American voters, who have felt powerless against the allegedly invasive screening methods used by an expanding TSA, got an unexpected gift from a very unexpected place last week.
At the Republican National Convention in Tampa, Fla., the party adopted a platform that included a pledge to reform the TSA.
I'm not making this up. Here's the actual platform language:
While the aftermath of the 2001 terrorist attacks brought about a greater need for homeland security, the American people have already delivered their verdict on the Transportation Security Administration: its procedures -- and much of its personnel -- need to be changed.
It is now a massive bureaucracy of 65,000 employees who seem to be accountable to no one for the way they treat travelers. We call for the private sector to take over airport screening wherever feasible and look toward the development of security systems that can replace the personal violation of frisking.
It's the first time since the TSA's creation a decade ago that any major political party has taken an official stand on the agency, and it marks a real turning point. Until now, the cause of TSA reform has been marginalized to a few activist legislators on both sides of the aisle.

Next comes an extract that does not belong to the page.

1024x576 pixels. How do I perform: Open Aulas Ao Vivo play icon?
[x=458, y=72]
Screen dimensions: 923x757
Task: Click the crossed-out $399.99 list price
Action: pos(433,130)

But with this document, all that changes. Something can be done now.
The question is this: Will the Democrats follow the GOP lead? We won't know until their official platform is adopted at their national convention in Charlotte this week. (The early buzz on its platform, and a look at previous position papers, suggests the TSA remains a non-issue. But we can hope.)
The TSA's critics aren't exactly doing backflips. Because while almost everyone can agree with the first few sentences of the Republican platform section on the TSA -- that the agency is in need of reform, and that it's a "massive bureaucracy" that seems accountable to no one -- there's no consensus on what to do about it.
The TSA's most hard-line critics want to eliminate the agency, replacing it with private airport security. Others say the agency should be reformed but remain part of the federal government.
Almost no one is publicly saying the agency works just fine as it is. To claim the TSA is doing a good job protecting America's transportation systems in the face of widespread complaints, lawsuits and its own paper trail of misdeeds, would probably be political suicide.
As usual, it isn't what candidates are saying, but what they aren't saying, that's the problem.
Pretending the TSA isn't an issue would be foolish, an indication that a candidate is tone-deaf and out of touch with the reality of traveling in 2012.
Yet even acknowledging the TSA is an issue can be politically risky, too. The only presidential candidate who has taken a stand on the TSA is former New Mexico governor Gary Johnson, and he has zero chance of getting elected, which is too bad. Makes the whole presidential election look fixed.
And consider the latest dust-up between Texas Rep. Ron Paul and TSA agents in Clearwater, Fla., last week. Was that confrontation a coincidence? I doubt it.
The only ones who benefit from remaining silent on the issue of the TSA is the TSA bureaucracy and the subcontractors and lobbyists who have made a fortune from our collective fears.
Everyone else loses. The voters lose, because they get four more years of an incompetent, overpriced and dishonest agency "protecting" us from a nonexistent threat, critics will point out. The incumbents, should they be re-elected, will also lose -- more specifically, their legacies will be tarnished because they will always be remembered as the ones who failed to curb a wasteful and abusive federal agency.
Like it or not, the TSA is already an election-year issue.
If Democrats, independents and Green Party candidates remain silent on the problems of the TSA, then we should all be prepared for another four years of abuse at the hands of an agency that is, by most accounts, of control.
And the nominees who ignore the reality of traveling today should prepare themselves too -- for a probable electoral defeat.